### Exercise objective
What is needed is an exact copy of the lines from the line holding "Image resolution: width=1169" through the end of the material, with no other lines and no pictures.
··· Data provided
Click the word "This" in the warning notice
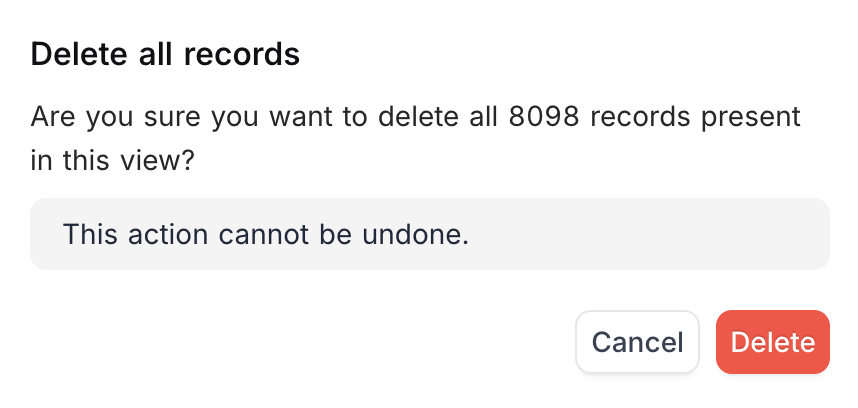The image size is (858, 408). pyautogui.click(x=90, y=234)
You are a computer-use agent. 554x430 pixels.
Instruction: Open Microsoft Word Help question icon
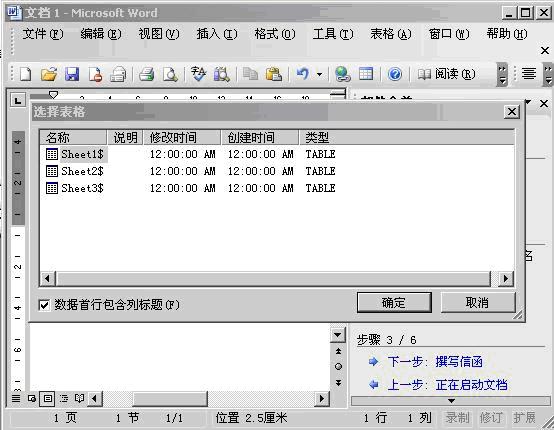coord(395,74)
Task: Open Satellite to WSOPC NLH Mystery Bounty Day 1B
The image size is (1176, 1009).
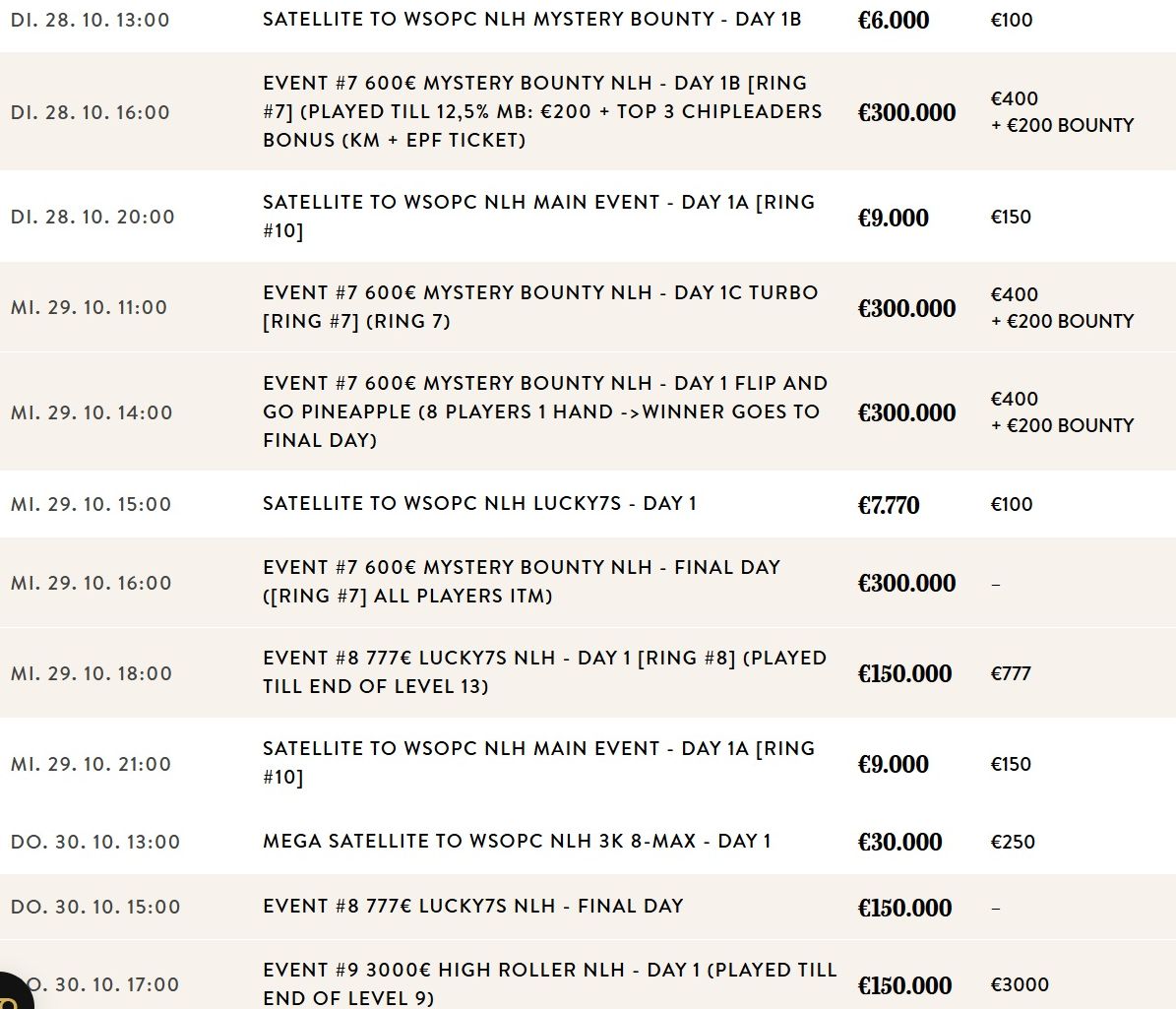Action: click(x=531, y=19)
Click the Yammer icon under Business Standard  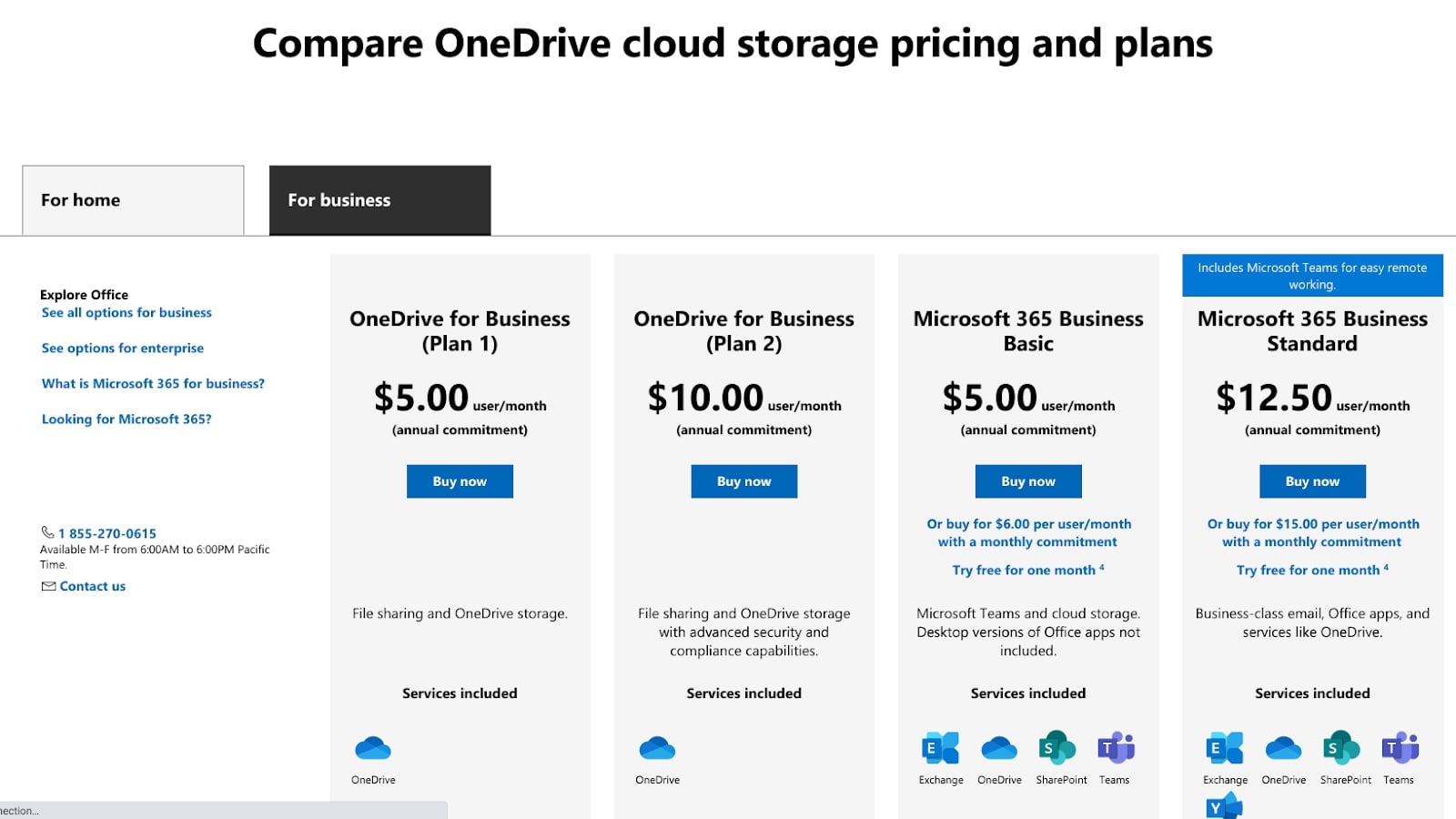click(1223, 805)
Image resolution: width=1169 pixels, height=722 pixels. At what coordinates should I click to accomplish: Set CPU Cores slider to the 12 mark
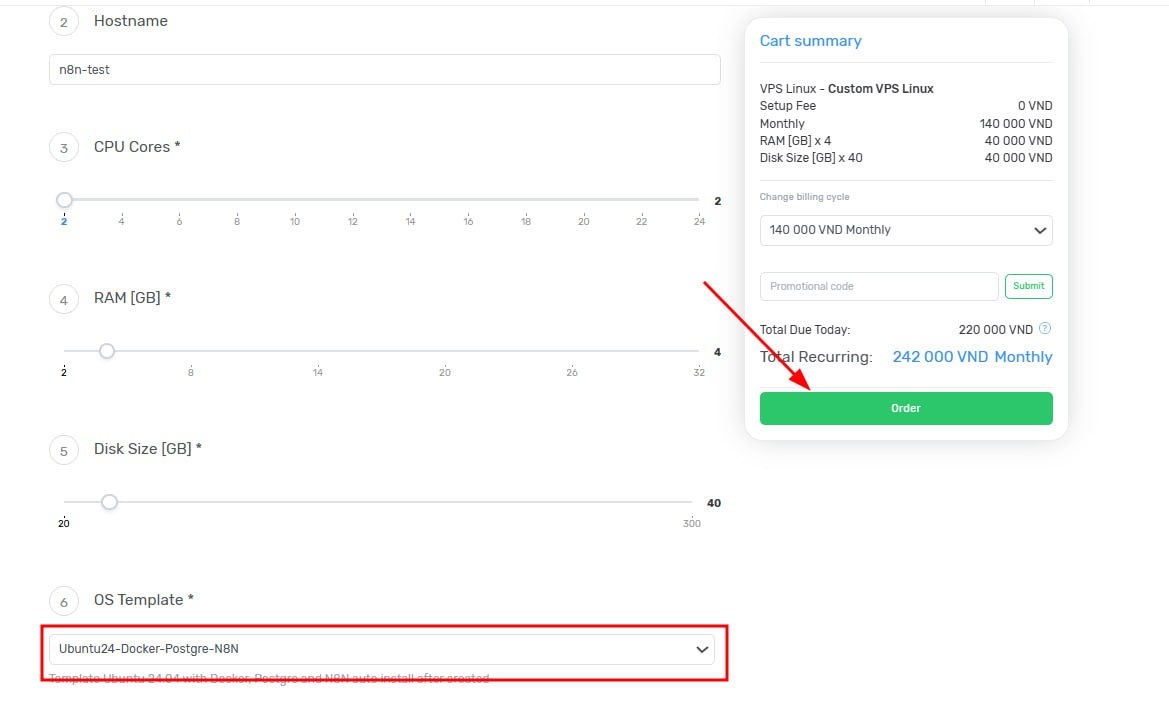point(352,200)
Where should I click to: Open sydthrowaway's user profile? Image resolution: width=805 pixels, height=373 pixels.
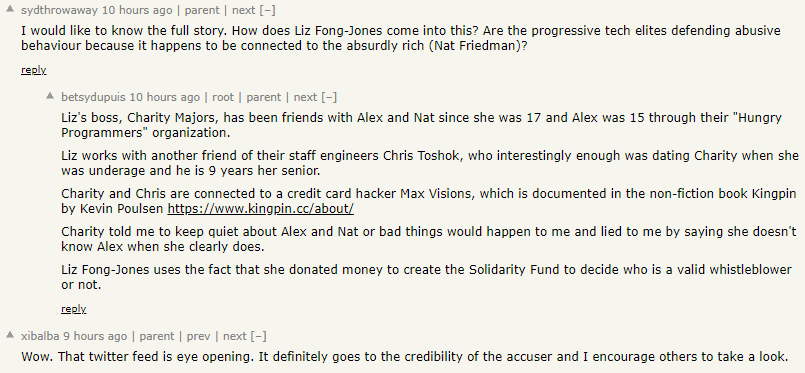[60, 10]
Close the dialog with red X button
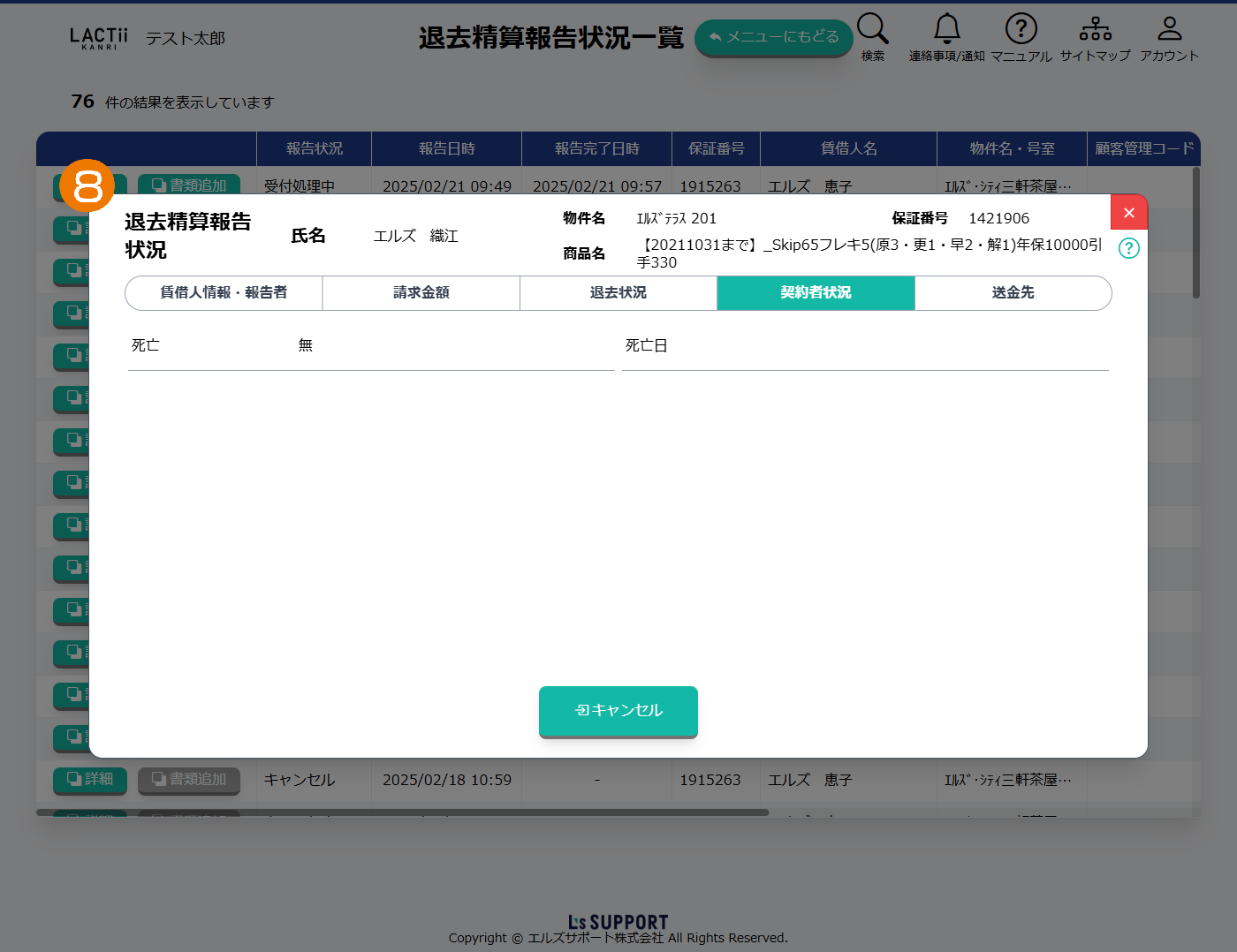 click(x=1128, y=213)
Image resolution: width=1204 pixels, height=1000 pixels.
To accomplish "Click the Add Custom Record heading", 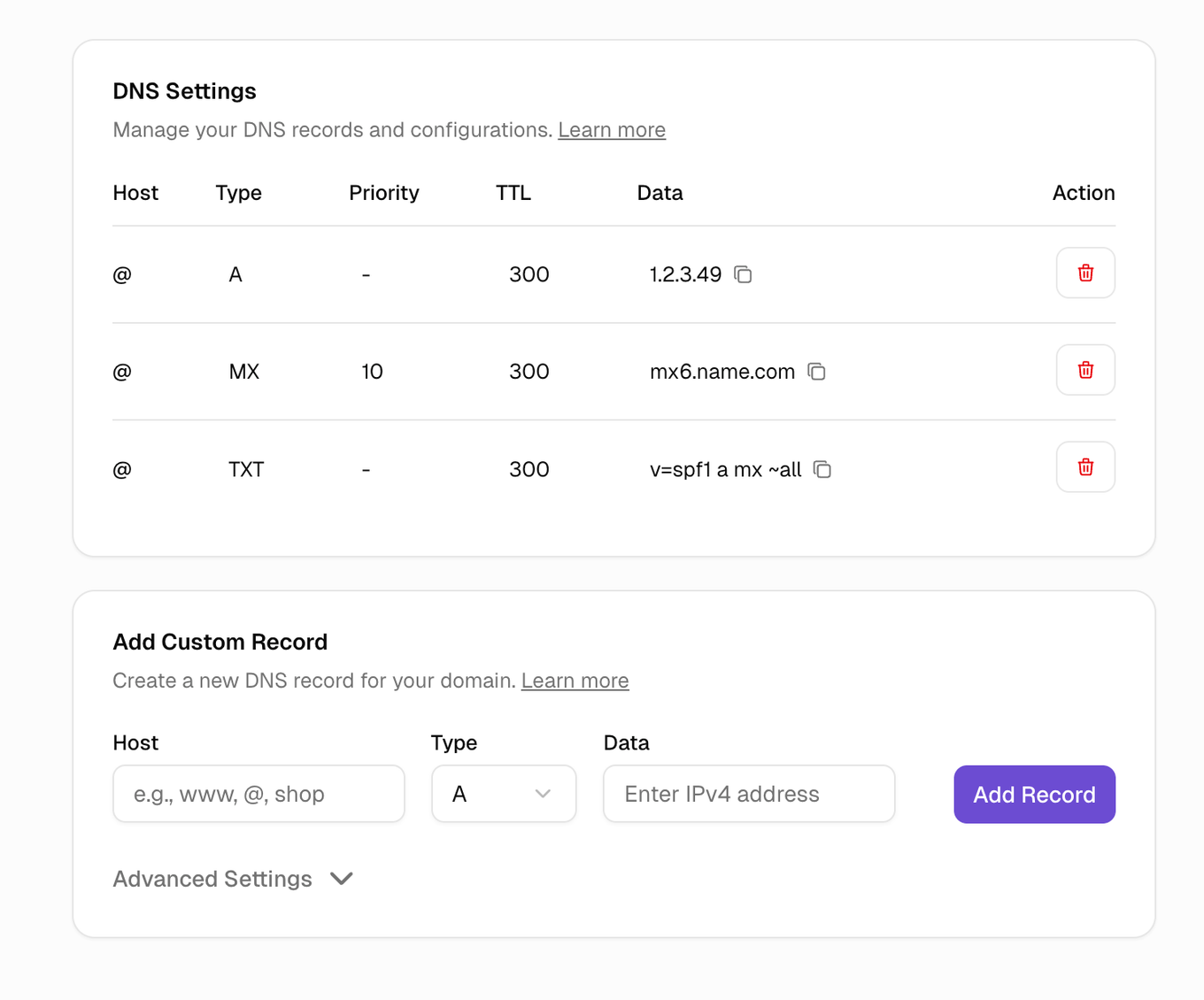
······
### Task solution
Image resolution: width=1169 pixels, height=722 pixels. At what coordinates should I click to accomplish: Set CPU Cores slider to the 12 mark
point(352,200)
Where should I click to: Open sydthrowaway's user profile? Image resolution: width=805 pixels, height=373 pixels.
[60, 10]
Close the dialog with red X button
 click(x=1128, y=213)
Image resolution: width=1204 pixels, height=1000 pixels.
To accomplish "Click the Add Custom Record heading", 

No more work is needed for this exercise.